Bukan karena
keangkuhan dan kesombongan, apabila
seorang pahlawan mempunyai rasa harga diri dan keterhormatan yang tinggi.
Keangkuhan dan
kesombongan berasal dari akar yang berbeda dengan rasa harga diri dan
keterhormatan. Tampak luar antara
keduanya memang sering sangat mirip, dan karenanya banyak orang mudah tertipu.
Keangkuhan dan
kesombongan berasal dari pandangan
terhadap diri sendiri yang sering berlebihan, sejenis pemujaan
(narsisme), dan karenanya menimbulkan perasaan "lebih" dari orang lain.
Dan karenanya (lagi),
sering mendorong pelakunya meminta orang lain memperlakukannya dengan
cara berbeda. Boleh jadi, ia memang
mempunyai alasan objektif untuk angkuh, misalnya karena talenta dan prestasinya.
Akan tetapi, keangkuhan
dan kesombongan menciptakan "pelipatgandaan perasaan" dalam
dirinya: sesuatu yang membuatnya
merasakan kesan atas talenta dan prestasinya yang memang ada, melampaui
kadarnya yang
wajar. Inilah yang kemudian mendorongnya menuntut perlakuan berbeda.
Harga diri dan
keterhormatan adalah tuntutan akan kelayakan.

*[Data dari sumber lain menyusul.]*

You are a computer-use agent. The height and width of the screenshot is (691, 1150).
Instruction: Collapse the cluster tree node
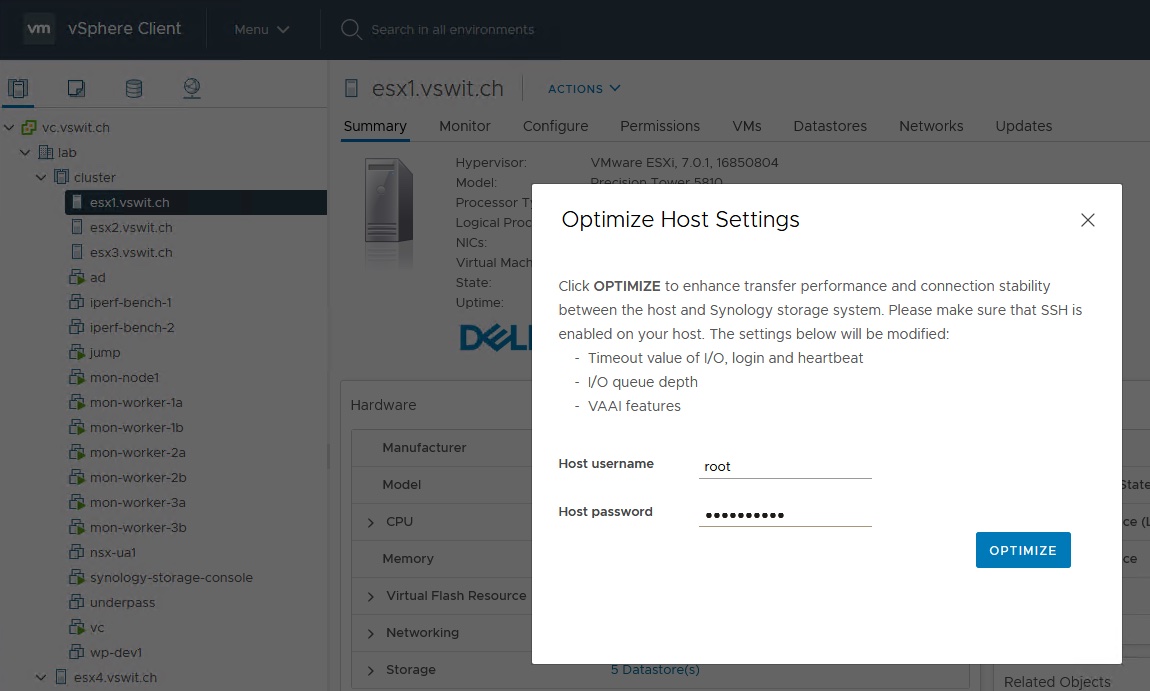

Sumbernya adalah rasa percaya diri akan kemampuan diri sendiri, namun kemudian
diperkuat oleh dorongan-dorongan intrinsik, atau naluri
kepahlawanan yang
membuatnya selalu ingin melakukan perbuatan-perbuatan terhormat. Akarnya menukik
jauh pada kesadarannya
yang mcndalam akan makna keluhuran dan
kehormatan yang wajar. Kesadaran seperti ini selanjutnya menciptakan
kesadaran akan citra diri yang tinggi:
ini bukan kegilaan akan rasa hormat, tetapi sebuah konsistensi terhadap
makna keluhuran dan kehormatan.
Rasa harga diri dan
kehormatan menimbulkan "rasa malu"
yang sangat ekspresif. Inilah kekuatan paling dahsyat dalam diri seorang
pahlawan yang senantiasa mencegahnya
melakukan perbuatan-perbuatan yang hina
dan tercela. Apabila kita kemudian mewarisi sebuah sabda dari Rasulullah saw
tentang bagaimana rasa malu merupakan
salah satu cabang dari iman, maka mengertilah
kita mengapa Rasulullah saw sangat menanamkan
kesadaran akan makna keluhuran dan kehormatan
pada diri setiap muslim. Bahkan, beliau menegaskan lebih jauh, bahwasannya semua
perbuatan hina
dan tercela bermula ketika rasa malu itu mulai hilang dalam diri
seseorang.
"Silakan
melakukan apa saja, jika kamu sudah tidak punya rasa malu," demikian sabdanya. Rasa harga diri dan
keterhormatan yang lahir dari kesadaran
akan makna keluhuran dan kehormatan akan didukung oleh rasa percaya diri yang kuat
dan didorong oleh
naluri kepahlawanan yang cermat. Semua itulah yang kemudian kita temukan
manakala Abu Bakar memutuskan
untuk memerangi orang-orang yang murtad
dan tidak mau membayar zakat. "Apakah layak ajaran agama ini mulai
berkurang sementara aku masih hidup ?" kata Abu Bakar
dalam pembelaannya.
Tidak! Maka, rasa
harga diri dan keterhormatan yang demikian
menciptakan soliditas dalam struktur jiwa kita. Adapun keangkuhan dan
kesombongan menciptakan keterbelahan
dalam diri kita. Sebab, orang-orang yang angkuh dan sombong, sesungguhnya
menyembunyikan kekerdilan
jiwanya di balik mulutnya yang besar.